How do I do the same operations via the command line?

There is a command line utility called qappmanager which provides the same functionality the QRadar Assistant provides only via CLI

Prior to using the utility you should create an authorized service token which has admin privileges similar to the authorized service token you created for the QRadar assistant

Lets execute the utility

• Log on to your QRadar console and then execute the following

/opt/qradar/support/qappmanager

• When you execute the utility you will see something similar to the following
  
   
• The utility will list the application definitions and instances in two separate tables as shown in the screenshot and will present options below with numbers associated with each option
• Lets create an instance of the Gunicorn supervisord application definition again and associate it with securityProfileOne like we did in the QRadar Assistant
• Type 22 and press enter
  
• You will then be asked which authorized service token you wish to use for all further interactions with the utility until it closes. Select the correct ID.
  
• You are then presented with the following, asking which definition you wish to create an application instance from. Our application definition is id 1056 so I enter that and press enter and we are presented with the following
  
• At this point similar to the QRadar Assistant it prompts me to select a security profile we'll select security profile with id 2 as we want to create the instance with securityProfileOne like we did with the Assistant
  
• It will state that it is creating the application instance and the table will be shown stating that it is being created. To refresh the table type option 20 and press enter
  
• Note you may have to refresh the table a couple of times while the instance is being created. It will change status to RUNNING and task status COMPLETED once it has finished
• Your instance has now been created similar to the QRadar Assistant

How do I create an Augmented Security Profile via qappmanager?
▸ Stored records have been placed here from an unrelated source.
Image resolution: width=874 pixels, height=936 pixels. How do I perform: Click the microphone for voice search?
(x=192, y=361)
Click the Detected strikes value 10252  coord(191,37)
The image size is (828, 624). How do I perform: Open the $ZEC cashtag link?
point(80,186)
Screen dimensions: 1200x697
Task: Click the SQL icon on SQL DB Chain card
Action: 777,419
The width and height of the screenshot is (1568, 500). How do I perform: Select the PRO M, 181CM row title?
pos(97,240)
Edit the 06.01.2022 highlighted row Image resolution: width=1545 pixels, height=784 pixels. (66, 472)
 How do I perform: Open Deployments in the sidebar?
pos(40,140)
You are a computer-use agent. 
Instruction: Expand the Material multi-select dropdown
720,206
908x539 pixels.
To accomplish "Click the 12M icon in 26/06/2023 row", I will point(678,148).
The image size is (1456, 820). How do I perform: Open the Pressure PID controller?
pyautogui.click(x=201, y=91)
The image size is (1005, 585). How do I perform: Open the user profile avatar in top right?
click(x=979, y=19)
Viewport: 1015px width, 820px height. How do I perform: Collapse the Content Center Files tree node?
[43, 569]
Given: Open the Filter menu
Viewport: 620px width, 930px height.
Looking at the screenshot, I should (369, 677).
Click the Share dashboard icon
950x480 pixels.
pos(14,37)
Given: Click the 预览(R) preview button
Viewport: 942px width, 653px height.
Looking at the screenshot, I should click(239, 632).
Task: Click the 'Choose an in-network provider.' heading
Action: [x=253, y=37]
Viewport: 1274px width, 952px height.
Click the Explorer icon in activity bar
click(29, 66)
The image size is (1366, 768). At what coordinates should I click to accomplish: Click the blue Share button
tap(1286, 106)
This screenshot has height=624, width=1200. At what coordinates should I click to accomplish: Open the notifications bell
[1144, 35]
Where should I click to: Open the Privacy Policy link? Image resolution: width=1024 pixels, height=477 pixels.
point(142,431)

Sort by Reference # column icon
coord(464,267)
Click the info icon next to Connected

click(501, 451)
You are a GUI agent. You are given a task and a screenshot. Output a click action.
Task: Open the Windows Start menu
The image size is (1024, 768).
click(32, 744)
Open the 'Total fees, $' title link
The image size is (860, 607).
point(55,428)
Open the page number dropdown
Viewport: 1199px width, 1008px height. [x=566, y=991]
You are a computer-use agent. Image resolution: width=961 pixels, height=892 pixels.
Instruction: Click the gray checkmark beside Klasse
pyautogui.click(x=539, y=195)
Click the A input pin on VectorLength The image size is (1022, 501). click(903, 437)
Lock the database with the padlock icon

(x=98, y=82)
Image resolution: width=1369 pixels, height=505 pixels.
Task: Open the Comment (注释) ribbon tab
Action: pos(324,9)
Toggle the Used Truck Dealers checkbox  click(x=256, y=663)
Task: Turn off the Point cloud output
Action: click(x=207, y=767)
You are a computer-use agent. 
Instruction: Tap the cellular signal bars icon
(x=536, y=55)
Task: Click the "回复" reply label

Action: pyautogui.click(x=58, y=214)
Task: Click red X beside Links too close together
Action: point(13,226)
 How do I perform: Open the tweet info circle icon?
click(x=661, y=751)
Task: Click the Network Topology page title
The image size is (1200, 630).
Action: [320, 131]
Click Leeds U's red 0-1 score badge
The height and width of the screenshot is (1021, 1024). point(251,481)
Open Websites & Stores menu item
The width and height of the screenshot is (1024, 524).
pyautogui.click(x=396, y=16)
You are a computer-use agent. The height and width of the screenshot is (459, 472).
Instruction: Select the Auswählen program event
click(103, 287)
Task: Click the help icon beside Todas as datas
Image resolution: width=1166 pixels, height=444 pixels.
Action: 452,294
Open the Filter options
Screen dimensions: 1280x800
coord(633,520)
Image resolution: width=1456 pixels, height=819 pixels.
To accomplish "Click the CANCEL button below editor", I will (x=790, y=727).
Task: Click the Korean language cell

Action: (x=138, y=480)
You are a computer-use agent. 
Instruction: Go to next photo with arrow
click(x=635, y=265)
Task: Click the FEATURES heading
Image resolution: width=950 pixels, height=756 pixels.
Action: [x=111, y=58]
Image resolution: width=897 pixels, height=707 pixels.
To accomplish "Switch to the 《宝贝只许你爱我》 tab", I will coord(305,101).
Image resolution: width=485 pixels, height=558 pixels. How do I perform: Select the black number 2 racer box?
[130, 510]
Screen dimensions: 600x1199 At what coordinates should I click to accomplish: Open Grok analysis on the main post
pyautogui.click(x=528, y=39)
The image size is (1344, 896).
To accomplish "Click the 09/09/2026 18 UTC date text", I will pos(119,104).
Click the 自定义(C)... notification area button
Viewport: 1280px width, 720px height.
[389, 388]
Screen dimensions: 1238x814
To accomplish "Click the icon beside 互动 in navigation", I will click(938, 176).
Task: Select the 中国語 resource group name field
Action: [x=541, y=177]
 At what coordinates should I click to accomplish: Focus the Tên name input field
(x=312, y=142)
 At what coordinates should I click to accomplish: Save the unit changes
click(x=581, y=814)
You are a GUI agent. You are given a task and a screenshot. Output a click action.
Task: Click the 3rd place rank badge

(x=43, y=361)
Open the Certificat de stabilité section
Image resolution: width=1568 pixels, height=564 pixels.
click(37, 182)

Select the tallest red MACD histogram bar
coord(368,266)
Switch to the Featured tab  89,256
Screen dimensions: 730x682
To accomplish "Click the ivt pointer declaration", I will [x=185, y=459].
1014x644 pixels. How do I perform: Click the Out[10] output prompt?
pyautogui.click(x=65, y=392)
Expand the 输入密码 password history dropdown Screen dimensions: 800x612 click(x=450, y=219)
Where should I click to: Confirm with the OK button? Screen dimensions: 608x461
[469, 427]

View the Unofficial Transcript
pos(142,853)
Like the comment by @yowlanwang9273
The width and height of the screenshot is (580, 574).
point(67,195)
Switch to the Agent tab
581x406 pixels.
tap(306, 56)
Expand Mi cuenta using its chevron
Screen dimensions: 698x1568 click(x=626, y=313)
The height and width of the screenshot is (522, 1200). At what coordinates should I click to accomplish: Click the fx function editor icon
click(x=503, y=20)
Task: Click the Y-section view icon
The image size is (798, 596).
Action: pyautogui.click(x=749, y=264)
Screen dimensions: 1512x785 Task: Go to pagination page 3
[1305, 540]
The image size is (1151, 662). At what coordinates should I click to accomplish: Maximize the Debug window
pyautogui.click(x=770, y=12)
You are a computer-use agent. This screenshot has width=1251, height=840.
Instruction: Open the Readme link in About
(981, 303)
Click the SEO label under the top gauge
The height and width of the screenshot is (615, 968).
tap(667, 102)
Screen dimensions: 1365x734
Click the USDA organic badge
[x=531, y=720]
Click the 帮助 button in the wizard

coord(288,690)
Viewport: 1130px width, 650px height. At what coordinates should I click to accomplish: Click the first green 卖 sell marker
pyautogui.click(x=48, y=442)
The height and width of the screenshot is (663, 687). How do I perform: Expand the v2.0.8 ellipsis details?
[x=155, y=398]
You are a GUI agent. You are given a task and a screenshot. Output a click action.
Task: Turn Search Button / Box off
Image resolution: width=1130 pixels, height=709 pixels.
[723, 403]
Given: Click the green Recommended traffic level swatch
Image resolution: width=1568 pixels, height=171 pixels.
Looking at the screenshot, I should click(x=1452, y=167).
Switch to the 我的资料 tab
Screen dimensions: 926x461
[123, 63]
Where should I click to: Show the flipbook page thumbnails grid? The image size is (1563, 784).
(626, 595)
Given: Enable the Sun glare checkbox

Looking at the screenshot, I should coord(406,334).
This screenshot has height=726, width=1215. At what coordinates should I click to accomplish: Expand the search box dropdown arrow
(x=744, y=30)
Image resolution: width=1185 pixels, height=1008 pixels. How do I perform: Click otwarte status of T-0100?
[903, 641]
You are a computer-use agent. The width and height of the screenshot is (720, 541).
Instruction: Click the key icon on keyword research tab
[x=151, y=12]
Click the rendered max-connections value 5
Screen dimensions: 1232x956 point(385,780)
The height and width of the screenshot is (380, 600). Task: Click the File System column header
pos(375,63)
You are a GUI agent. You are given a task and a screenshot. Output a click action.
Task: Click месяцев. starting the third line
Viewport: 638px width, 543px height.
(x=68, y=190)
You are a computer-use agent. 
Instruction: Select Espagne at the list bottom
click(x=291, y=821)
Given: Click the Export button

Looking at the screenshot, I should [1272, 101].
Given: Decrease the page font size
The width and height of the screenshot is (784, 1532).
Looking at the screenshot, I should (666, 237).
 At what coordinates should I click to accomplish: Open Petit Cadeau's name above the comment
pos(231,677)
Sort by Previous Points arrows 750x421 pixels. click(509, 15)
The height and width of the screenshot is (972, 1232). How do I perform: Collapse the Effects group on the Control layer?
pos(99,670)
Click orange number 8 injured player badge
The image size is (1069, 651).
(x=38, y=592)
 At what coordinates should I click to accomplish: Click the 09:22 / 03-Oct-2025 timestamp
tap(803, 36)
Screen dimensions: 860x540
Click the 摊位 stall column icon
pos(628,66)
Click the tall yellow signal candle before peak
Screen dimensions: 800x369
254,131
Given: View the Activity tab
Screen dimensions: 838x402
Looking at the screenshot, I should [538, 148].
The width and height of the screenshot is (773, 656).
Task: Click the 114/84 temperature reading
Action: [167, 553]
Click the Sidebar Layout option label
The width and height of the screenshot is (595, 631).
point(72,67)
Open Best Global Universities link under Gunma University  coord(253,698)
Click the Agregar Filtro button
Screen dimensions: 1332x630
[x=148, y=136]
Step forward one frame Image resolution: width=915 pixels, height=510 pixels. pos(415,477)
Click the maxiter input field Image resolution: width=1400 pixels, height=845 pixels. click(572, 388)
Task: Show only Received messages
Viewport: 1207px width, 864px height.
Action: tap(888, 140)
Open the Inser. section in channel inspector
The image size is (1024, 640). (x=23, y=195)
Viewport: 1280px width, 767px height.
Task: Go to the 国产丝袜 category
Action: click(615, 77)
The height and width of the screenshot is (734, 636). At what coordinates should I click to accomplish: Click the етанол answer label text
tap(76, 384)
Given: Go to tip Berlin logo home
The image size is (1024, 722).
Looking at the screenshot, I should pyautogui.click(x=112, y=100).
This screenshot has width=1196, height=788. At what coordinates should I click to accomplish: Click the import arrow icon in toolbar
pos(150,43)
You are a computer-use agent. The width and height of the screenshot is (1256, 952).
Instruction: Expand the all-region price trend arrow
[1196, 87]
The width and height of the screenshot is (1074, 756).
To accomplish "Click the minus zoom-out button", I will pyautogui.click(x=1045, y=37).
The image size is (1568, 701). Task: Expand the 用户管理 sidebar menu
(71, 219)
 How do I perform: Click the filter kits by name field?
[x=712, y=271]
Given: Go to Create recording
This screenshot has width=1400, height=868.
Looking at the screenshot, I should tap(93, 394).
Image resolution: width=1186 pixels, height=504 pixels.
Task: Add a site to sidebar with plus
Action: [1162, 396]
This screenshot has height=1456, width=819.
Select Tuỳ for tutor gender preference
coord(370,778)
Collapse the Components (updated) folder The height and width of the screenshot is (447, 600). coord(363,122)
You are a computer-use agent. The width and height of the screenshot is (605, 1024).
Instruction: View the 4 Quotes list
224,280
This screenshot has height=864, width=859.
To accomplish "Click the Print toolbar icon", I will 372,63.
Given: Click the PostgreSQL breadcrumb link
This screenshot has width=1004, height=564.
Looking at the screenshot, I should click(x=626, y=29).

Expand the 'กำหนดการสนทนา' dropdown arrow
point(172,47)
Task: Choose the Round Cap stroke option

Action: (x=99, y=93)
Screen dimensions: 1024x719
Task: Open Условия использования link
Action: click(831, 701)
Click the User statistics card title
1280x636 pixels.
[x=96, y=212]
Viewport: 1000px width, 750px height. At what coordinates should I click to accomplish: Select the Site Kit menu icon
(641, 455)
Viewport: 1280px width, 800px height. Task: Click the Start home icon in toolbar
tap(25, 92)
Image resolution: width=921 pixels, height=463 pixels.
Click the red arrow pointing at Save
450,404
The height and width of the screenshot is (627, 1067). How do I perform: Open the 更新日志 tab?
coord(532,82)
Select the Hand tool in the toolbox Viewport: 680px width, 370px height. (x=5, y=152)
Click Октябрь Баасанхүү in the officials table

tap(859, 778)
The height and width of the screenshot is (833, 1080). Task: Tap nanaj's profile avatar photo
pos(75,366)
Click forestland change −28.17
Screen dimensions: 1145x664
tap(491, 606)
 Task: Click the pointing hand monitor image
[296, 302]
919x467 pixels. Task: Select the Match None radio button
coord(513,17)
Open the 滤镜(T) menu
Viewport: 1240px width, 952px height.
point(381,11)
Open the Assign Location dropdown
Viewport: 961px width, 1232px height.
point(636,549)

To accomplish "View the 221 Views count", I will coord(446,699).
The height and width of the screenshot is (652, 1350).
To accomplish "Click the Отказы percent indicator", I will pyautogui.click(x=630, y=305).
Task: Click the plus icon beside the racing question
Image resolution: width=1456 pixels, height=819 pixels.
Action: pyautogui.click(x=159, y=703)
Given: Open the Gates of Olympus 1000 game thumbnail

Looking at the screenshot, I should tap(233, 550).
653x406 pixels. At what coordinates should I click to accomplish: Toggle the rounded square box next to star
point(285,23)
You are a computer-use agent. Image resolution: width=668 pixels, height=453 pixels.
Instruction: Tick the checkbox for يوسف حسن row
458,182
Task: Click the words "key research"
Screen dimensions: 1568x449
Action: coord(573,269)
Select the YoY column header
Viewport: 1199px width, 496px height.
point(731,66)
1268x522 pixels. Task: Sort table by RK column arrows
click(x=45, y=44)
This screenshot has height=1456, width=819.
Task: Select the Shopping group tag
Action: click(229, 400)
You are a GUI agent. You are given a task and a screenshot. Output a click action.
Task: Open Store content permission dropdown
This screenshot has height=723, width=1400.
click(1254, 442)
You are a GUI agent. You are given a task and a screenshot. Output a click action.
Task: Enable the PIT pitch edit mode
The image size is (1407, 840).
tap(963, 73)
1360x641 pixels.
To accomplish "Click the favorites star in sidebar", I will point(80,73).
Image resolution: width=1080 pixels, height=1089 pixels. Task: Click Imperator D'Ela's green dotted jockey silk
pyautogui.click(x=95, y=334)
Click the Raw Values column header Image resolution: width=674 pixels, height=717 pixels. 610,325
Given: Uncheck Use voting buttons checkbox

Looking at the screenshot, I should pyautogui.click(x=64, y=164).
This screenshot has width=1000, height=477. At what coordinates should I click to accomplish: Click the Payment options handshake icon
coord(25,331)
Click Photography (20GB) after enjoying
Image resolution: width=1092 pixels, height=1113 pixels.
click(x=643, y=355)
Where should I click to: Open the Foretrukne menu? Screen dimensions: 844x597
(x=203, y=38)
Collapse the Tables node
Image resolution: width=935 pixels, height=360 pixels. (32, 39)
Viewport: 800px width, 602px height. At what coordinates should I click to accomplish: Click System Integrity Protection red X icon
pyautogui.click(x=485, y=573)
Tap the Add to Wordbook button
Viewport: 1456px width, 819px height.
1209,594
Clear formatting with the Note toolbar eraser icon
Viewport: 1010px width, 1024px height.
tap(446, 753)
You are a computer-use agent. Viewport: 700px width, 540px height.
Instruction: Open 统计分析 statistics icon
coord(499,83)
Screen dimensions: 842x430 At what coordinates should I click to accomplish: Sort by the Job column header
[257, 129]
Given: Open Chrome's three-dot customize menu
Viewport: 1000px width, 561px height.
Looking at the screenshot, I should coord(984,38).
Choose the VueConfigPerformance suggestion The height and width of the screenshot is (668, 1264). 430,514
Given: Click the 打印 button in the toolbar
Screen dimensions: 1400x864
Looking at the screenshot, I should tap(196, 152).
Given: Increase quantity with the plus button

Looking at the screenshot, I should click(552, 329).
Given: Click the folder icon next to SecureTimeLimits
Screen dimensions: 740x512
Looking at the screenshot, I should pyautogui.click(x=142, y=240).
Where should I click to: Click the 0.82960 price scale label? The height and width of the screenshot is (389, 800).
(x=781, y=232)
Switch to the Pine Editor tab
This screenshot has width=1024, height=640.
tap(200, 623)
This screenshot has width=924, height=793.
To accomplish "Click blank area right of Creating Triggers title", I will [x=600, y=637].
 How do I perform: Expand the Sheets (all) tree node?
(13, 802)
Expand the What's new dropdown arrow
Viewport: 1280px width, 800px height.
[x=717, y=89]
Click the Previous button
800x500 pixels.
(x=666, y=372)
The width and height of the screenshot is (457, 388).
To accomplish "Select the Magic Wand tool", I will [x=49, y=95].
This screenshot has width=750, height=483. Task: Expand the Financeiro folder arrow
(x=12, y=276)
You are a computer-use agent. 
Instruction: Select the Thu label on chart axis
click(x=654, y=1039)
Similar to the QRadar Assistant we can also create an augmented security profile via qappmanager

Lets execute the utility again to do this

• Log on to your QRadar console and then execute the following

/opt/qradar/support/qappmanager

• Use option 31 Admin user - add augmented security profile. Type 31 and press enter
• Again select the authorized service token you created above
  
   
• Select the admin user
  
• We wish to view as securityProfileOne similar to my example in the QRadar Assistant so we type 2 and press enter it will then display that admin has securityProfileOne set up as an Augmented Security Profile
  
• If you were then to login as the admin user the tab again would be visible as you are viewing as securityProfileOne
• To remove the augmented security profile type 32 and press enter.
  
• To remove securityProfileOne type 2 and press enter. It will state that the augmented security profile will be removed
  
• To list the augmented security profiles type 30 and press enter.